▶ [Task goal]:
Copy nothing but the lines below running from the line containing "Image resolution: width=768, height=1662." through the line containing "Non merci (384, 1532)", both end lines included.

▶ [Data]:
——————

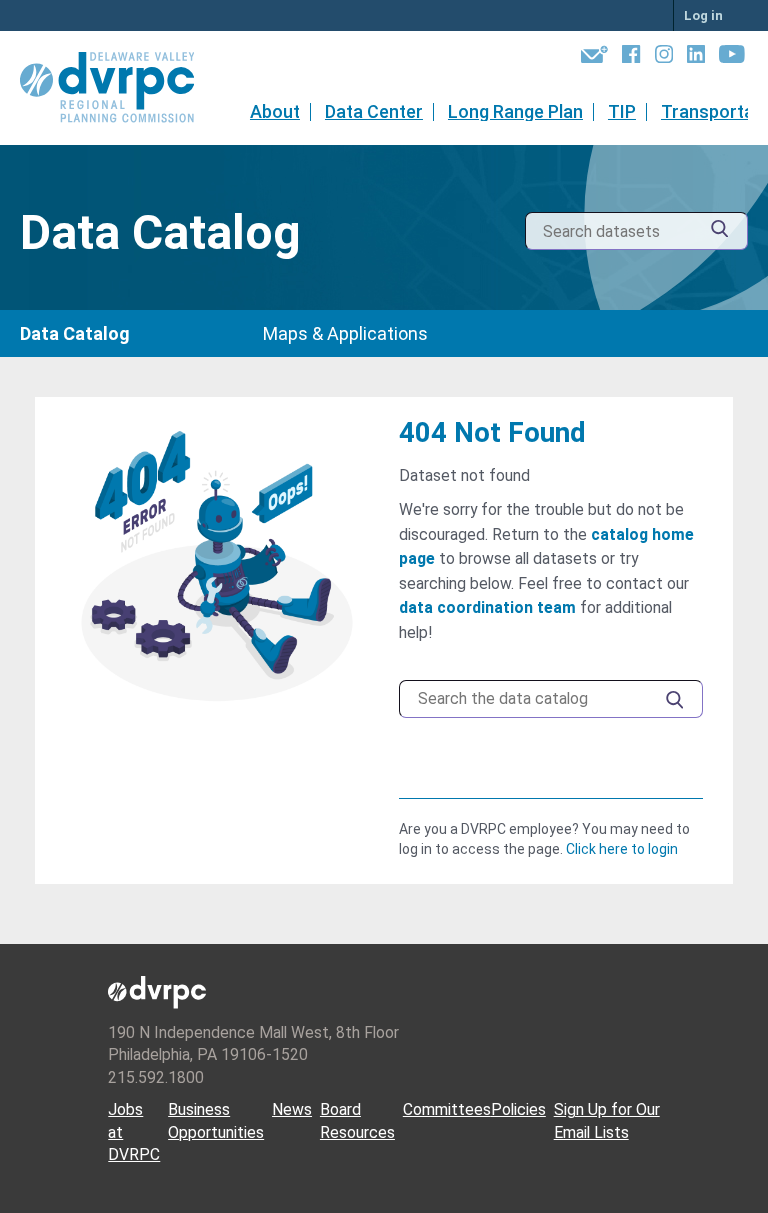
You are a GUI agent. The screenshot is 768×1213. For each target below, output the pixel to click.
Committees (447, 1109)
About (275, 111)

——————

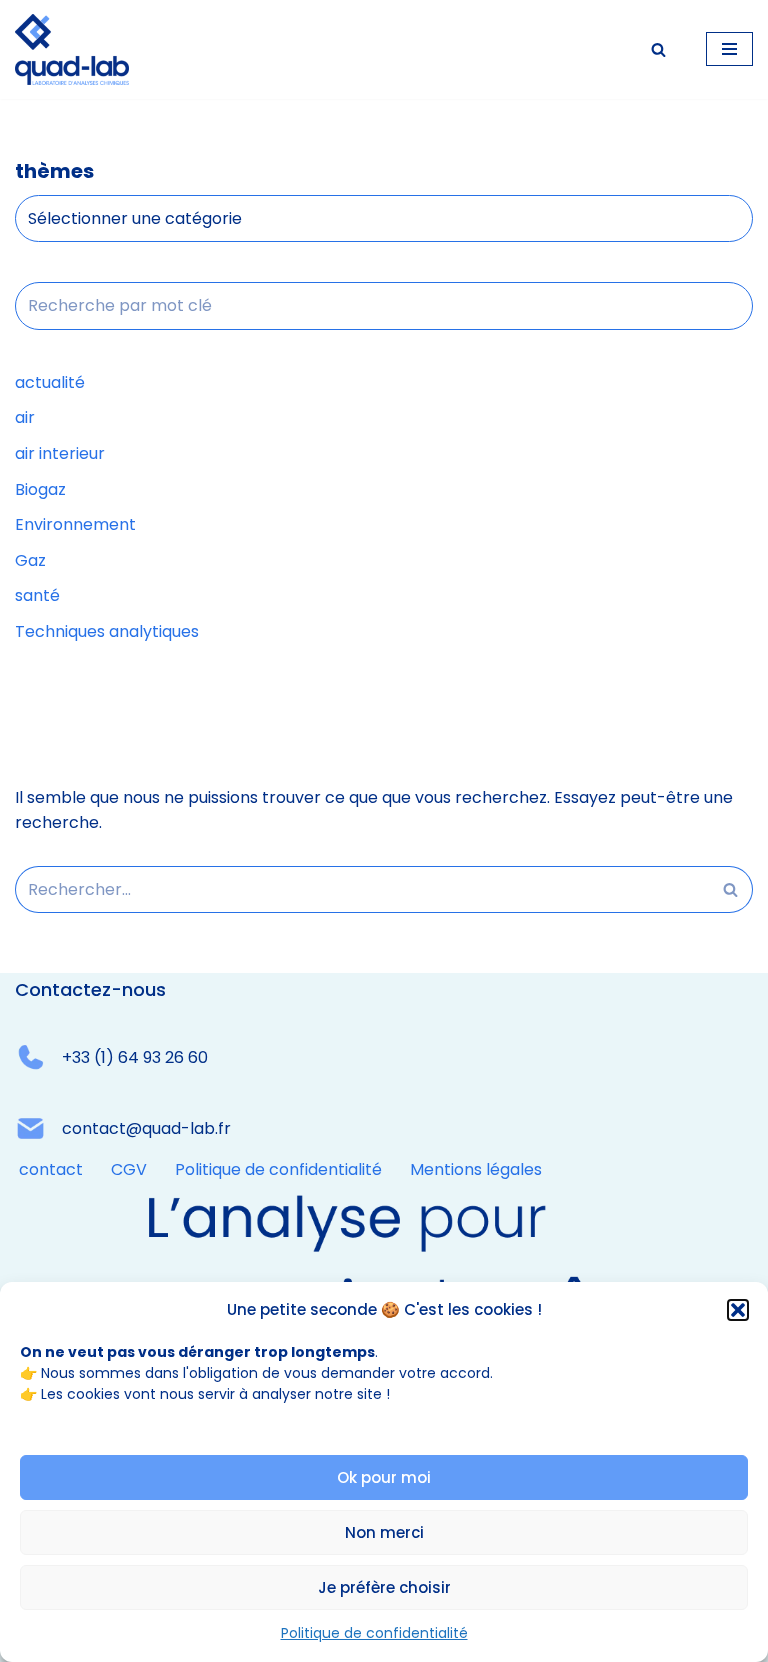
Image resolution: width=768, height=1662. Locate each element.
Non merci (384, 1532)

——————

▶ [Response]:
Image resolution: width=768, height=1662. Locate each element.
Non merci (384, 1532)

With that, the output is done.